In addition, the first processor 160 may determine whether the vehicle is parked based on the condition that is achieved first among the conditions described above.

When it is determined that the electric vehicle 100 is parked, the first processor 160 confirms and collects the first movement determination signal sensed for the first time after parking and the time at which the first movement determination signal is sensed in the first memory 150 to generate the first parking management information. The first processor 160 may control the first communication unit 140 to transmit the generated first parking management information to the data collection server 200 each time the first parking management information is generated. The time at which the first movement determination signal is sensed may be used as the time at which the electric vehicle 100 is parked by the parking management server 300.

When the user moves the electric vehicle 100 before starting charging, the first processor 160 may re-determine whether the electric vehicle 100 is parked, generate new first parking management information, and then transmit the new first parking management information to the data collection server 200. An example of the user moving the electric vehicle 100 has been described with reference to FIG. 2, and the user may change the parking location of the electric vehicle 100 more than once for charging. Therefore, the electric vehicle 100 may generate new first parking management information each time new parking occurs and transmit the new first parking management information to the data collection server 200. Even when charging is complete and the electric vehicle 100 moves, the first processor 160 may generate and transmit the first parking management information.

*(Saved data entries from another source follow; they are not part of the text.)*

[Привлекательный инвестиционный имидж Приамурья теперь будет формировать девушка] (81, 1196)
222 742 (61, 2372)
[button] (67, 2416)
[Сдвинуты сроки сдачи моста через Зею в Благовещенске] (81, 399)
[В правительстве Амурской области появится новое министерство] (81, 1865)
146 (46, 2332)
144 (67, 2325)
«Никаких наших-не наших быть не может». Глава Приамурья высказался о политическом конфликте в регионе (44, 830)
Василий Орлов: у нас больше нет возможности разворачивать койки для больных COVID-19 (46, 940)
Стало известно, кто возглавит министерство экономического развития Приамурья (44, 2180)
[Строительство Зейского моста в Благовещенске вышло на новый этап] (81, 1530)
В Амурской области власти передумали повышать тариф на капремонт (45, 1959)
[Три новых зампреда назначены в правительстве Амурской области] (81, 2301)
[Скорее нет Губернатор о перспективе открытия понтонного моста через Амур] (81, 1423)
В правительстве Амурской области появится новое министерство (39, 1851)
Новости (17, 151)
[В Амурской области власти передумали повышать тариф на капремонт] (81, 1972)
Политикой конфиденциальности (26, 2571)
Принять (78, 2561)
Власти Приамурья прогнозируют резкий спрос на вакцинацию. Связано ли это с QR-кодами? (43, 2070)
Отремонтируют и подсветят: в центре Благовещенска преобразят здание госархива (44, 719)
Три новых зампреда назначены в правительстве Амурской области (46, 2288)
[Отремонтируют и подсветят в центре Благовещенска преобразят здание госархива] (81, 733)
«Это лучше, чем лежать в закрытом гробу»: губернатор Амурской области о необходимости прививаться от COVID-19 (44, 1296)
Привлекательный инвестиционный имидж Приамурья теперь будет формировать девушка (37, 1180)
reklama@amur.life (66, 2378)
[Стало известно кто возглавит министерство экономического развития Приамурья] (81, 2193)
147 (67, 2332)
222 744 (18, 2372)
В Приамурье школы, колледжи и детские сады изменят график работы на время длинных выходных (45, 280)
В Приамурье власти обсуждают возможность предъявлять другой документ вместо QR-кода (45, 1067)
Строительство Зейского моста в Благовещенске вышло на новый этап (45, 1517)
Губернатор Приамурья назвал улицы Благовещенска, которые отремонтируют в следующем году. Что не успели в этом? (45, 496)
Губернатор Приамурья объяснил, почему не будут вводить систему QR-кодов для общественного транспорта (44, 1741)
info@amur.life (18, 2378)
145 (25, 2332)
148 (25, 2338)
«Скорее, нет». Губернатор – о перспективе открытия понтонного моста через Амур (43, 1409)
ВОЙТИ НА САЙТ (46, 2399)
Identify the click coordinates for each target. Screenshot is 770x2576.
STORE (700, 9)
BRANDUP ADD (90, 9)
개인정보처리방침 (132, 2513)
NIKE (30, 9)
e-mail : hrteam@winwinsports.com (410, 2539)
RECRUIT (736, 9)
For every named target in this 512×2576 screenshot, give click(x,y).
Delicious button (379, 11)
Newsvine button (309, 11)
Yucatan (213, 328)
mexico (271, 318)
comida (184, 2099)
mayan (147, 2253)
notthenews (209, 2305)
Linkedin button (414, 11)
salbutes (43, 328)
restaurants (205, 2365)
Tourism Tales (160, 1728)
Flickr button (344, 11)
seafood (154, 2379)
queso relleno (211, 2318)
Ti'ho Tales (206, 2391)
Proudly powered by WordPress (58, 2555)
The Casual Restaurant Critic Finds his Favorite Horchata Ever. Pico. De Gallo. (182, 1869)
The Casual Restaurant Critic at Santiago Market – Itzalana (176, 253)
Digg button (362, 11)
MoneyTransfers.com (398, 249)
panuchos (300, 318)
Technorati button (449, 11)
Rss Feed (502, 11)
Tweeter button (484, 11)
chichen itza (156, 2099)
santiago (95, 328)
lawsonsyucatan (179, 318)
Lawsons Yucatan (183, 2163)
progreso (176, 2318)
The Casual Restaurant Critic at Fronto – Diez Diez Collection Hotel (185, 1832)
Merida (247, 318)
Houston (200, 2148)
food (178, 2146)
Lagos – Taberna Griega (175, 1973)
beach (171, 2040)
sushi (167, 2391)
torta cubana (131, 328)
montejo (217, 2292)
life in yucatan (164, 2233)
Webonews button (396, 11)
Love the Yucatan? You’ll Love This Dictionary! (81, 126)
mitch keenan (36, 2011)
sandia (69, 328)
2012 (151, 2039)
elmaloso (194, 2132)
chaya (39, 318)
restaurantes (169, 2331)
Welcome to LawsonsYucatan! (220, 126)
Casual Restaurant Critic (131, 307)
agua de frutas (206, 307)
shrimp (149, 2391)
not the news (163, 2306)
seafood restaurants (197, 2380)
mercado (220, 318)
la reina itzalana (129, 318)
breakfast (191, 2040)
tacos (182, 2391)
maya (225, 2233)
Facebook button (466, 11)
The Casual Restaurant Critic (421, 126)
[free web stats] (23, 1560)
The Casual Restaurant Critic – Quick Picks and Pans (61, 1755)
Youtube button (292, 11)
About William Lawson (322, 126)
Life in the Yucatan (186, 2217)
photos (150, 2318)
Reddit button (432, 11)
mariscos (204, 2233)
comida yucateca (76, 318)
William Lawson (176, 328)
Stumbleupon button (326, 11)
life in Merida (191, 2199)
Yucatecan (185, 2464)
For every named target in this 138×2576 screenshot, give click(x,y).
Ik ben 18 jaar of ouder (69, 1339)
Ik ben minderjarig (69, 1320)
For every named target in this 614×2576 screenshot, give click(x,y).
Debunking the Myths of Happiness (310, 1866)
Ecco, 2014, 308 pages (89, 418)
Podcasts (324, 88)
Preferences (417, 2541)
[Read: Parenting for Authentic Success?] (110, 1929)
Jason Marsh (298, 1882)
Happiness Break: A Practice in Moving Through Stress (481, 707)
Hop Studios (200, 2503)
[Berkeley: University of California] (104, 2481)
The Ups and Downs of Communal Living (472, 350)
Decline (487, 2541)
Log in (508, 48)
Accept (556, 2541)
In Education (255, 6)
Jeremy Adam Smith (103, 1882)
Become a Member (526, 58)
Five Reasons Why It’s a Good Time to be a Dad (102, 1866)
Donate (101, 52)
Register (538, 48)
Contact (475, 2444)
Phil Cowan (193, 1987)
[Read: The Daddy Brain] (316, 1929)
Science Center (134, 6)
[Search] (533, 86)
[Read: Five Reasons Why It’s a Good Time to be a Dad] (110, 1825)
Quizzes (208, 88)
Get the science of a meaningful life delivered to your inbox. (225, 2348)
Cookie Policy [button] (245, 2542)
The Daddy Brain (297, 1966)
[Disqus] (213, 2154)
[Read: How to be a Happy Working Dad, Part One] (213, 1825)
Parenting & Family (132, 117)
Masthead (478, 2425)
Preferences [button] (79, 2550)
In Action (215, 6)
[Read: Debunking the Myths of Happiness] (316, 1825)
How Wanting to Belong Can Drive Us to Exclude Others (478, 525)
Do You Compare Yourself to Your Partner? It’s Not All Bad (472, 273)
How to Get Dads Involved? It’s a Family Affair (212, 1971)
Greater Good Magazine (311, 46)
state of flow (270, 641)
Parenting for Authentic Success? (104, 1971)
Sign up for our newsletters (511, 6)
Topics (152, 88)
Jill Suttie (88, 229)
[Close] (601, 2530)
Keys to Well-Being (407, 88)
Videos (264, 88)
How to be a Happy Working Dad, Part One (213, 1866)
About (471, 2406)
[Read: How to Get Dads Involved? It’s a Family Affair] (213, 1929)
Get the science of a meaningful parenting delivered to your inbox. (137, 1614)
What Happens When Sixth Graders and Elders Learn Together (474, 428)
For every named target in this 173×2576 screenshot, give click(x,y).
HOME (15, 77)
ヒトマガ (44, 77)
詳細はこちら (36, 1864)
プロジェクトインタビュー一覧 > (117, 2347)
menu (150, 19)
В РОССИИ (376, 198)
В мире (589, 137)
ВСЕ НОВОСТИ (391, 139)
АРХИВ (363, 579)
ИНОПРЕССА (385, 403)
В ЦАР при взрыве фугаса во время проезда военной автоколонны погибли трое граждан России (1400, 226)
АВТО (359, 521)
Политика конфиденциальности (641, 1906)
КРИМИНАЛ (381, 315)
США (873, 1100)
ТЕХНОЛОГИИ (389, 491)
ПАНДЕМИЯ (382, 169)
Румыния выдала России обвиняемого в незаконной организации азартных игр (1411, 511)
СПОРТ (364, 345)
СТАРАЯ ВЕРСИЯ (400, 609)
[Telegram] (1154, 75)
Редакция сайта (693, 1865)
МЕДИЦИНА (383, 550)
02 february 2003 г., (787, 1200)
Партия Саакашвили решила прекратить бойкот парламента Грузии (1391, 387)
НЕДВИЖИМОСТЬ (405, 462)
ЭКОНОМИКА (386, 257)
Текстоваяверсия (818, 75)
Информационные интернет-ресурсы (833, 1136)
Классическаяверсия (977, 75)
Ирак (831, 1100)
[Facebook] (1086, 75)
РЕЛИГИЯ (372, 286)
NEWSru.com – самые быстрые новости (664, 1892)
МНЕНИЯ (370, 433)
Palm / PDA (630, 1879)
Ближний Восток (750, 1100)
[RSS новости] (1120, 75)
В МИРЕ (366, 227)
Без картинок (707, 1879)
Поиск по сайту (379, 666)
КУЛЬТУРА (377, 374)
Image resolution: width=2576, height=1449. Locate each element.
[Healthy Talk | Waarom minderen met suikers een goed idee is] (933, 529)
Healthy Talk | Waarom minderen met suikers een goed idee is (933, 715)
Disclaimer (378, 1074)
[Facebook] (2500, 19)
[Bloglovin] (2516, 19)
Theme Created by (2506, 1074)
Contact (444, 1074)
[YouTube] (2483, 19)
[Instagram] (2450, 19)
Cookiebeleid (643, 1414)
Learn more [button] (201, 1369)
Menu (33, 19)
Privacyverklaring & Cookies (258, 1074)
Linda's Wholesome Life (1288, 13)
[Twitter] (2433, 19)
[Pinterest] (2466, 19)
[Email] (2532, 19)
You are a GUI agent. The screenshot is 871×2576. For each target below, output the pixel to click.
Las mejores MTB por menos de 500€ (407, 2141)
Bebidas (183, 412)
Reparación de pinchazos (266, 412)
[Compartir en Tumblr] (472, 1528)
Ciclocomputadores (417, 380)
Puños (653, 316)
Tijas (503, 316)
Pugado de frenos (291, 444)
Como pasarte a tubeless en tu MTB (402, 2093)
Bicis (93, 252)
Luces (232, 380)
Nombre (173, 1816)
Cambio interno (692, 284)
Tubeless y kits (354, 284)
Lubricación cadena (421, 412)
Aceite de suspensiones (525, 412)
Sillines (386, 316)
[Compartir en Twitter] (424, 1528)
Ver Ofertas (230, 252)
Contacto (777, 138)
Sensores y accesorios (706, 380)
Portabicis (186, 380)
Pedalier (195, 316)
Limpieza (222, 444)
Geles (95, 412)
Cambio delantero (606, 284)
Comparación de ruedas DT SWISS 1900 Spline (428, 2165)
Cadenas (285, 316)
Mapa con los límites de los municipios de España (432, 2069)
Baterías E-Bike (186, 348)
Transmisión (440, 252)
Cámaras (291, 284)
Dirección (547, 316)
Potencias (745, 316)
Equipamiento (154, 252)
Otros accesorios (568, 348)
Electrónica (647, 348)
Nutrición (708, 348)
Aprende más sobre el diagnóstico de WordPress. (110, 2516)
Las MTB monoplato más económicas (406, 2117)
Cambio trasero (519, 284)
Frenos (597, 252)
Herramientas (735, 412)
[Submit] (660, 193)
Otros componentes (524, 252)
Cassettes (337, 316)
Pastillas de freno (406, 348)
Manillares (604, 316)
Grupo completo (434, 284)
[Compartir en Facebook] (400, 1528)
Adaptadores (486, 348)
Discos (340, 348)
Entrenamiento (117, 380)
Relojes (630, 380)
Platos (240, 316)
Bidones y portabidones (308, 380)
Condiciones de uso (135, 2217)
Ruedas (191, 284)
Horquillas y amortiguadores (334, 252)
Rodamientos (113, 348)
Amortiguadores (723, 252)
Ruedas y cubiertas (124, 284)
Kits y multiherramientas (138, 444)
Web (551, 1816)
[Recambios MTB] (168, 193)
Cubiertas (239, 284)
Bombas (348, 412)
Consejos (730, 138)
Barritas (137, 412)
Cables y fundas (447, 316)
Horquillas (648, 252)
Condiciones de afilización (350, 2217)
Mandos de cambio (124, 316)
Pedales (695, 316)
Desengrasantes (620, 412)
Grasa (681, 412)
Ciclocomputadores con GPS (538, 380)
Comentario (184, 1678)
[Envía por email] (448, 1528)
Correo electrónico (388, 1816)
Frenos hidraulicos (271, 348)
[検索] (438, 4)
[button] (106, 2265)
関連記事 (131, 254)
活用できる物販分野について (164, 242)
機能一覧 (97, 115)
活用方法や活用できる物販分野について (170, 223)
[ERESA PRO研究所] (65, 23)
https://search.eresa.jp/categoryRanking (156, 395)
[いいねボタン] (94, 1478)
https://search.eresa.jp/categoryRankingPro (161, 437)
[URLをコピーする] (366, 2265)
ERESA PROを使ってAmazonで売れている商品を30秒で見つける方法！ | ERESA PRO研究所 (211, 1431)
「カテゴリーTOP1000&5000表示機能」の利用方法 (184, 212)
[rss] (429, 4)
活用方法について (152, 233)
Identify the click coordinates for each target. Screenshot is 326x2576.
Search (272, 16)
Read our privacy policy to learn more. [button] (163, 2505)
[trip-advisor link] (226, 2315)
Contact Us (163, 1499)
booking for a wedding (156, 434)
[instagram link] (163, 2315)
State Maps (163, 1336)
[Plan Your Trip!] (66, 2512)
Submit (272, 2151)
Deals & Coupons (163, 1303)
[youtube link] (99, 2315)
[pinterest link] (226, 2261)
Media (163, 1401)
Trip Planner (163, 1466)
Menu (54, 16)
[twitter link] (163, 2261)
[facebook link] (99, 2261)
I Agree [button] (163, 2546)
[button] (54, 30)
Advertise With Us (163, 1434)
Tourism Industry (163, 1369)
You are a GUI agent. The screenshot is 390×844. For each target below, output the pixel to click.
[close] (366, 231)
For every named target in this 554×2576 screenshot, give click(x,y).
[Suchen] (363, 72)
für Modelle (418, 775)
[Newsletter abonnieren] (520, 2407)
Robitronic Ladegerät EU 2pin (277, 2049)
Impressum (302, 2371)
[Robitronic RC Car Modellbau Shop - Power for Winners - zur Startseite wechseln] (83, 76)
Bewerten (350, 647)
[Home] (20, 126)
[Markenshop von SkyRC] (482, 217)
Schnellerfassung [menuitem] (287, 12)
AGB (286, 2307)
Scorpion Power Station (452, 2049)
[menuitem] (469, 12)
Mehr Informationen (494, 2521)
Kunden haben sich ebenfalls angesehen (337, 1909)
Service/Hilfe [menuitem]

Thereafter, when charging starts, the first processor 160 confirms and collects the second movement determination signal sensed for the first time along with charging, information on the time at which the second movement determination signal is sensed, and the charging output information in the first memory 150 to generate second parking management information. The first processor 160 controls the first communication unit 140 to transmit the generated second parking management information to the data collection server 200. The information on the time at which the second movement determination signal is sensed may be used by the parking management server 300 as the time at which the electric vehicle 100 started charging.

For example, the first processor 160 may determine a point in time when charging started from a battery management system (BMS) that monitors a state of the battery being charged. Therefore, the first processor 160 may determine a movement determination signal sensed at the same time as the time at which charging started or at a point in time with the smallest deviation as the second movement determination signal.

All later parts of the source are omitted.